The New York State Supreme Court issued a ruling today against Dell and Dell Financial Services (DFS), finding the company guilty of "fraud, false advertising, deceptive business practices, and abusive debt collection practices." The ruling is the end result of a lawsuit filed by New York State Attorney General, Andrew M Cuomo, in May 2007. After the ruling, Cuomo issued a statement saying that Dell and DFS essentially used "a bait and switch that left thousands of people paying for essentially no service at all." He also said:
"We have won an important victory that will force Dell to live up to its responsibilities and pay back its customers for profits that were pocketed but not deserved."
Attorney General Andrew Cuomo - Press Conference
The specific practices that Dell was found guilty of are:
- Charging customers 20 percent interest on what was advertised to be no-interest financing.
- Billing customers for canceled orders and returned products, and then harassing the customers with "illegal billing and collection activity."
- Failing to provide in-warranty service in a timely manner.
- Failing to fulfill promised rebates.
The New York State Supreme Court has yet to rule on how much Dell must give back to its customers and now much Dell must pay New York State. After today's ruling, Dell issued a statement in response: "We don't agree with this decision and will be defending our position vigorously." Also in the statement, Dell speculated that the amounts it would ultimately owe would be small as only a "relatively small number of customers" were impacted by these practices.
This is not the first time the Empire State has tangled with online retailers. New York State's "Amazon Tax" was just signed into law by New York Governor David Paterson a few weeks ago.
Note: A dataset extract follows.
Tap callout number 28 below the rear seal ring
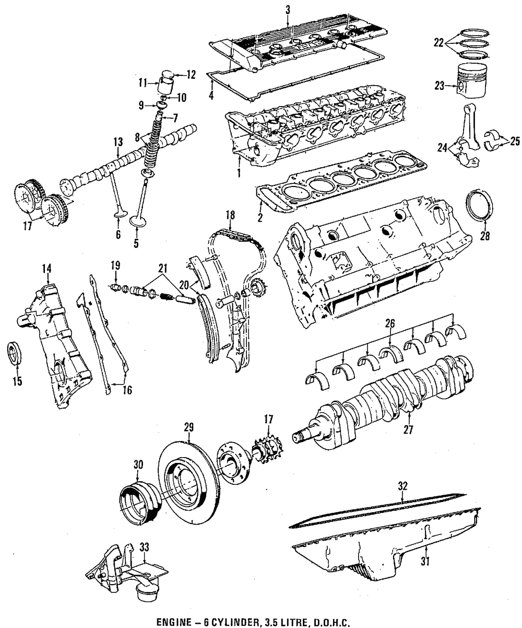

The law, which goes into effect June 1, requires that Amazon collect sales tax on all purchases made by customers who reside in New York State. The state's argument is essentially that since some of Amazon's affiliates are based in New York, then all purchases made on Amazon by New York State residents are subject to New York State sales tax. Amazon is not sitting idling by and letting this happen without a fight, however; Amazon has sued New York State, arguing that the new law is unconstitutional.
New York state makes a powerful statement when it successfully goes after predatory business practices of the likes of Dell--looking out for the best interests of the consumer. The "Amazon Tax," on the other hand, is New York State just looking out for the best interests of New York State.